Caro benzina, i panificatori di Monte Sant’Angelo avvertono: “Tra 72 ore costretti a fermare le attività”

Ancora un’autonomia di 48/72 ore e poi i panificatori di Monte Sant’Angelo (Foggia) non potranno poi produrre pane e altri generi di prima necessità a causa dello sciopero degli autotrasportatori conto il caro benzina. È il contenuto di una lettera inviata al prefetto di Foggia Carmine Esposito dall’associazione panificatori di Monte Sant’Angelo per segnalare i gravi disagi che sta subendo la categoria. “Abbiamo – riferisce all’agenzia ANSA Donato Taronna, presidente dell’associazione- ancora materie prime per i prossimi 2/3 giorni, poi non potremo più panificare. Tra le altre cose sono stati bloccati anche i nostri furgoni che trasportano il pane tutte le mattine”.

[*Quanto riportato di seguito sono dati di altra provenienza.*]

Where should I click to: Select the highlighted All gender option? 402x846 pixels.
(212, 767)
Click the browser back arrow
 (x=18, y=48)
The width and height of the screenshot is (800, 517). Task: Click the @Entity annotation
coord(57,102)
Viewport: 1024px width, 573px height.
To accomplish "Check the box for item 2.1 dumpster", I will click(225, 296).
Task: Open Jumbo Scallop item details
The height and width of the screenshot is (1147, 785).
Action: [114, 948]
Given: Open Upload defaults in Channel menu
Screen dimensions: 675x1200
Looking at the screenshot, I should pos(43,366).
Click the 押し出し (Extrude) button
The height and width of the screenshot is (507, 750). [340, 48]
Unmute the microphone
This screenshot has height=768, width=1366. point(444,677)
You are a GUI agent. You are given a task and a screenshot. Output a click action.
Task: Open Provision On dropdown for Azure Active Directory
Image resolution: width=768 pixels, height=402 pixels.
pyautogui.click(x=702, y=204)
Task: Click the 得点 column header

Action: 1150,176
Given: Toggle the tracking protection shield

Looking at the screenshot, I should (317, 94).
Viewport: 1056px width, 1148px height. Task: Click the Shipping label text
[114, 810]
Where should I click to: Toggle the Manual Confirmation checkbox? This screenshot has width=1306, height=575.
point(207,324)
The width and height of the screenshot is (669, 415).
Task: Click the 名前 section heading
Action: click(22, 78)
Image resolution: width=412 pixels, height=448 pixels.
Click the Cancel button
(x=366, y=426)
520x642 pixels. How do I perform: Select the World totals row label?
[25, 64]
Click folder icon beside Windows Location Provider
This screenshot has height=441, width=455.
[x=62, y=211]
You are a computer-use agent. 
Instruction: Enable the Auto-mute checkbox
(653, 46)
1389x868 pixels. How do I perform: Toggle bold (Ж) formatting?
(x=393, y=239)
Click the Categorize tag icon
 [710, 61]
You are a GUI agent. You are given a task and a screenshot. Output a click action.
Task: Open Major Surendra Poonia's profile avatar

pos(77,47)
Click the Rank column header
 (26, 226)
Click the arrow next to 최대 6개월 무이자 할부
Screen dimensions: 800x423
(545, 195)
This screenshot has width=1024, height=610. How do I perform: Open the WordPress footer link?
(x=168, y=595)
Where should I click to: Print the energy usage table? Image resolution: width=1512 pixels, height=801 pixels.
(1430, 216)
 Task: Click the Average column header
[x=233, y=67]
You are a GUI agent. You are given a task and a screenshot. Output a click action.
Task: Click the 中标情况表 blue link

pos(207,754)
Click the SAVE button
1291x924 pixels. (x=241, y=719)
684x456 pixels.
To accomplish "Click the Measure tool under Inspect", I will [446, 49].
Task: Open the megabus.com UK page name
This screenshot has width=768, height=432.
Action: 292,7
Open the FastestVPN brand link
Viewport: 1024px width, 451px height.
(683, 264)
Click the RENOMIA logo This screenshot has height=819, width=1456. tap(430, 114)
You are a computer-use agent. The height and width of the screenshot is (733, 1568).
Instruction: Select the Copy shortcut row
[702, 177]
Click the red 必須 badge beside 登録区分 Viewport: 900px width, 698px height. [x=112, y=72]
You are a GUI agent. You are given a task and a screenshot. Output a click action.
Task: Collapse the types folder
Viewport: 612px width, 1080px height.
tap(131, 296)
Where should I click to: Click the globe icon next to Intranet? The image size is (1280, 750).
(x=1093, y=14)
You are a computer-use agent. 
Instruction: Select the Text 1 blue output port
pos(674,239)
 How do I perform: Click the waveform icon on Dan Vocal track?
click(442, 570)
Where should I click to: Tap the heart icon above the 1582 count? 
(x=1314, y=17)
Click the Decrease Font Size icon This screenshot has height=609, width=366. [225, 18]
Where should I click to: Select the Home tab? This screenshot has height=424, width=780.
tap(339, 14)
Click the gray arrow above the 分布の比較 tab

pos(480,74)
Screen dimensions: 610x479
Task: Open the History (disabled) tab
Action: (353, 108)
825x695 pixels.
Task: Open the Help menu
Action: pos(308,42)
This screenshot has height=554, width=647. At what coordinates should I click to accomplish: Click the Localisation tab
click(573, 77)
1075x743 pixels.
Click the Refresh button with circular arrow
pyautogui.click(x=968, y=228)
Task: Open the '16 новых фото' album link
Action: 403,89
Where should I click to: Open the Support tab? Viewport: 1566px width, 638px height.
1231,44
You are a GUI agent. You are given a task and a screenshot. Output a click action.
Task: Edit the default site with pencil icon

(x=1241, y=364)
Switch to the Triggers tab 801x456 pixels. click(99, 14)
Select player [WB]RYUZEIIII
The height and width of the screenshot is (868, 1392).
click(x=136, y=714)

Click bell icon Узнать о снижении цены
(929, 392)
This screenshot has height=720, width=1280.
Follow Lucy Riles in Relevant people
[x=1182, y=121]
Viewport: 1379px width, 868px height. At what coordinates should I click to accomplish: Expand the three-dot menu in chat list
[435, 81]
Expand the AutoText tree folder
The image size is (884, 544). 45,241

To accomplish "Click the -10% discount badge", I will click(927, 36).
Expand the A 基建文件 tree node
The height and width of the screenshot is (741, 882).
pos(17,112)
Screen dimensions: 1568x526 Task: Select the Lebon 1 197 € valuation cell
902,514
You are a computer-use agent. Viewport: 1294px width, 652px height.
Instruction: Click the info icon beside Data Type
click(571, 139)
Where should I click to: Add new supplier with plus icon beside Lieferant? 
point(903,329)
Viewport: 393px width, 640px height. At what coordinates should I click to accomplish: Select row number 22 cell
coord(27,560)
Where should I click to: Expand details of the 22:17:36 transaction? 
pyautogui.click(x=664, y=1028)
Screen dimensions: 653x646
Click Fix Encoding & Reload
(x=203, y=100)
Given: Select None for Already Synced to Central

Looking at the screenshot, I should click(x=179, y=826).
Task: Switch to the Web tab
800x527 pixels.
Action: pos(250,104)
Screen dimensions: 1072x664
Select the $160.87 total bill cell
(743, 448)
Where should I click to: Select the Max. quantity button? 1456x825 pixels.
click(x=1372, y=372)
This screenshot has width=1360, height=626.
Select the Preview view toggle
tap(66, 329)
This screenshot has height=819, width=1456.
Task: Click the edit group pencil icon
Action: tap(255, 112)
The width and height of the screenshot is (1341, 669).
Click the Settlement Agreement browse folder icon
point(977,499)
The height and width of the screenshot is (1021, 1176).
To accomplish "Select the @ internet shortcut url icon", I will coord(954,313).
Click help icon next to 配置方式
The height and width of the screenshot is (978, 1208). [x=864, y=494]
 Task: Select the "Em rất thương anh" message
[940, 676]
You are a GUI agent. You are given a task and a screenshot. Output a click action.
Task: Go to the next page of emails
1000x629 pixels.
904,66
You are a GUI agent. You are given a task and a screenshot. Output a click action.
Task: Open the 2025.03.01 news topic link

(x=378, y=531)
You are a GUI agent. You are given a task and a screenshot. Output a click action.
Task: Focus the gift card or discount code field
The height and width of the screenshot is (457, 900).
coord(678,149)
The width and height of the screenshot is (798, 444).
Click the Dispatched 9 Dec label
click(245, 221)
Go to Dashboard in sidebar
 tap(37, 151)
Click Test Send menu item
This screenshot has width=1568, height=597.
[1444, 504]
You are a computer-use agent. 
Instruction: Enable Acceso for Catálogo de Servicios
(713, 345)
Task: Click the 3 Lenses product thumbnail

Il pane di Monte Sant’Angelo viene consegnato principalmente nella città di Foggia, San Severo, San Giovanni Rotondo, Manfredonia e Cerignola e in tanti comuni dell’Italia centrale. I panificatori chiedo pertanto al prefetto “attenzione massima per evitare disagi sociali quali l’approvvigionamento di beni di prima necessità, come pane e altri prodotti; della panificazione”.